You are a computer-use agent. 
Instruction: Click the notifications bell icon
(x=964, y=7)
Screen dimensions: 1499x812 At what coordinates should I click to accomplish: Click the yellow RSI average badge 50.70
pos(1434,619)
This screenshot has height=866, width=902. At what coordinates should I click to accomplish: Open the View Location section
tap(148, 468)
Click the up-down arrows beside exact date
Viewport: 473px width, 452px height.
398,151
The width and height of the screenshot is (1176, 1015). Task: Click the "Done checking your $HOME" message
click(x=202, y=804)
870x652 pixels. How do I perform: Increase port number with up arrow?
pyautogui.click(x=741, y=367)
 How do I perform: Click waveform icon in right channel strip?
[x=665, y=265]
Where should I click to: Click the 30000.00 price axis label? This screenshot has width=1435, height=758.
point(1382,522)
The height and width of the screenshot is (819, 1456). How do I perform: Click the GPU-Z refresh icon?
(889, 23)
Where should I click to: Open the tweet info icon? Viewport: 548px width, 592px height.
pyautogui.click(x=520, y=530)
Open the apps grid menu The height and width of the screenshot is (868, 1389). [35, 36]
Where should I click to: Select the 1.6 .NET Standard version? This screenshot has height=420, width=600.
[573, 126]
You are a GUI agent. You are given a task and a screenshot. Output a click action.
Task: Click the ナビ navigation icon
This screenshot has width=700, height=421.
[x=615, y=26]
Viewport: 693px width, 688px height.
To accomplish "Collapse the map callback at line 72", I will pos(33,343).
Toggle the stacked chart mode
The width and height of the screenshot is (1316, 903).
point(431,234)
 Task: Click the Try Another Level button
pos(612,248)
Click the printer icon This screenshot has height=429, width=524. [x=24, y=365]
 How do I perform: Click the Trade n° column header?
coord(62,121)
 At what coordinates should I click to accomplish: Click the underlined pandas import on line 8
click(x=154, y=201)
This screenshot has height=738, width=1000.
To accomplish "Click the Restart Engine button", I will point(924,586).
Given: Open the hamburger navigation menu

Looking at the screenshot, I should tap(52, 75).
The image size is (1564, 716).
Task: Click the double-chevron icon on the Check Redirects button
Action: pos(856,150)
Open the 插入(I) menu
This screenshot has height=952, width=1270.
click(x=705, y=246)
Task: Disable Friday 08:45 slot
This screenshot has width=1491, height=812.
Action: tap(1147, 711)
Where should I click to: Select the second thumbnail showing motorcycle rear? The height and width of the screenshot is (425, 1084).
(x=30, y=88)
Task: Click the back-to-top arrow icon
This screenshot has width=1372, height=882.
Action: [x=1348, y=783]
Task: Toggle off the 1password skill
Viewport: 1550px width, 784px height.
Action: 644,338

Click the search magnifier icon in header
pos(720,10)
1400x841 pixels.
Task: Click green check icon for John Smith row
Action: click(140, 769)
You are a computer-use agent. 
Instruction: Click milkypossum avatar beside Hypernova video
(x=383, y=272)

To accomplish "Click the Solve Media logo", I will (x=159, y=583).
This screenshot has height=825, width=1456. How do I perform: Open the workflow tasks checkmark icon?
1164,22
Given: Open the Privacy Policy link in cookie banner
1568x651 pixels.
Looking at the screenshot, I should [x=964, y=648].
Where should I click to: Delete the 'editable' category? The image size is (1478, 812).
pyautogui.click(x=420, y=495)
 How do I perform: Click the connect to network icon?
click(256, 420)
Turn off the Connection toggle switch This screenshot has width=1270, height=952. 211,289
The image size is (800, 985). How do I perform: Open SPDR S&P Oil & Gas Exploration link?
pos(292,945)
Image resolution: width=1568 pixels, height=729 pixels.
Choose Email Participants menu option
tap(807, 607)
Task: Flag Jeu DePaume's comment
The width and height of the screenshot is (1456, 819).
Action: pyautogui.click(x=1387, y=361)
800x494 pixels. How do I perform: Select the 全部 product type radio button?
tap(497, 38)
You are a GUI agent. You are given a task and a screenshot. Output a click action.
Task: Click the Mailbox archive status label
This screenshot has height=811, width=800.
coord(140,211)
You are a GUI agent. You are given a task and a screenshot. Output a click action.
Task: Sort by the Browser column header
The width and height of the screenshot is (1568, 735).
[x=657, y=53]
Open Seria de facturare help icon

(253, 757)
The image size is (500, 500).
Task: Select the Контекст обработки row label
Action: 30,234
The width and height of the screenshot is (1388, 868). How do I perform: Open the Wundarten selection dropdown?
═══
* _WHAT IS ASKED_
Copy out all of the material above word for word, leaving nothing out and changing nothing.

* _RESPONSE TO THE TASK_
You are a computer-use agent. 
Instruction: Click the notifications bell icon
(x=964, y=7)
Screen dimensions: 1499x812 At what coordinates should I click to accomplish: Click the yellow RSI average badge 50.70
pos(1434,619)
This screenshot has height=866, width=902. At what coordinates should I click to accomplish: Open the View Location section
tap(148, 468)
Click the up-down arrows beside exact date
Viewport: 473px width, 452px height.
398,151
The width and height of the screenshot is (1176, 1015). Task: Click the "Done checking your $HOME" message
click(x=202, y=804)
870x652 pixels. How do I perform: Increase port number with up arrow?
pyautogui.click(x=741, y=367)
 How do I perform: Click waveform icon in right channel strip?
[x=665, y=265]
Where should I click to: Click the 30000.00 price axis label? This screenshot has width=1435, height=758.
point(1382,522)
The height and width of the screenshot is (819, 1456). How do I perform: Click the GPU-Z refresh icon?
(889, 23)
Where should I click to: Open the tweet info icon? Viewport: 548px width, 592px height.
pyautogui.click(x=520, y=530)
Open the apps grid menu The height and width of the screenshot is (868, 1389). [35, 36]
Where should I click to: Select the 1.6 .NET Standard version? This screenshot has height=420, width=600.
[573, 126]
You are a GUI agent. You are given a task and a screenshot. Output a click action.
Task: Click the ナビ navigation icon
This screenshot has width=700, height=421.
[x=615, y=26]
Viewport: 693px width, 688px height.
To accomplish "Collapse the map callback at line 72", I will pos(33,343).
Toggle the stacked chart mode
The width and height of the screenshot is (1316, 903).
point(431,234)
 Task: Click the Try Another Level button
pos(612,248)
Click the printer icon This screenshot has height=429, width=524. [x=24, y=365]
 How do I perform: Click the Trade n° column header?
coord(62,121)
 At what coordinates should I click to accomplish: Click the underlined pandas import on line 8
click(x=154, y=201)
This screenshot has height=738, width=1000.
To accomplish "Click the Restart Engine button", I will point(924,586).
Given: Open the hamburger navigation menu

Looking at the screenshot, I should tap(52, 75).
The image size is (1564, 716).
Task: Click the double-chevron icon on the Check Redirects button
Action: pos(856,150)
Open the 插入(I) menu
This screenshot has height=952, width=1270.
click(x=705, y=246)
Task: Disable Friday 08:45 slot
This screenshot has width=1491, height=812.
Action: tap(1147, 711)
Where should I click to: Select the second thumbnail showing motorcycle rear? The height and width of the screenshot is (425, 1084).
(x=30, y=88)
Task: Click the back-to-top arrow icon
This screenshot has width=1372, height=882.
Action: [x=1348, y=783]
Task: Toggle off the 1password skill
Viewport: 1550px width, 784px height.
Action: 644,338

Click the search magnifier icon in header
pos(720,10)
1400x841 pixels.
Task: Click green check icon for John Smith row
Action: click(140, 769)
You are a computer-use agent. 
Instruction: Click milkypossum avatar beside Hypernova video
(x=383, y=272)

To accomplish "Click the Solve Media logo", I will (x=159, y=583).
This screenshot has height=825, width=1456. How do I perform: Open the workflow tasks checkmark icon?
1164,22
Given: Open the Privacy Policy link in cookie banner
1568x651 pixels.
Looking at the screenshot, I should [x=964, y=648].
Where should I click to: Delete the 'editable' category? The image size is (1478, 812).
pyautogui.click(x=420, y=495)
 How do I perform: Click the connect to network icon?
click(256, 420)
Turn off the Connection toggle switch This screenshot has width=1270, height=952. 211,289
The image size is (800, 985). How do I perform: Open SPDR S&P Oil & Gas Exploration link?
pos(292,945)
Image resolution: width=1568 pixels, height=729 pixels.
Choose Email Participants menu option
tap(807, 607)
Task: Flag Jeu DePaume's comment
The width and height of the screenshot is (1456, 819).
Action: pyautogui.click(x=1387, y=361)
800x494 pixels. How do I perform: Select the 全部 product type radio button?
tap(497, 38)
You are a GUI agent. You are given a task and a screenshot. Output a click action.
Task: Click the Mailbox archive status label
This screenshot has height=811, width=800.
coord(140,211)
You are a GUI agent. You are given a task and a screenshot. Output a click action.
Task: Sort by the Browser column header
The width and height of the screenshot is (1568, 735).
[x=657, y=53]
Open Seria de facturare help icon

(253, 757)
The image size is (500, 500).
Task: Select the Контекст обработки row label
Action: 30,234
The width and height of the screenshot is (1388, 868). How do I perform: Open the Wundarten selection dropdown?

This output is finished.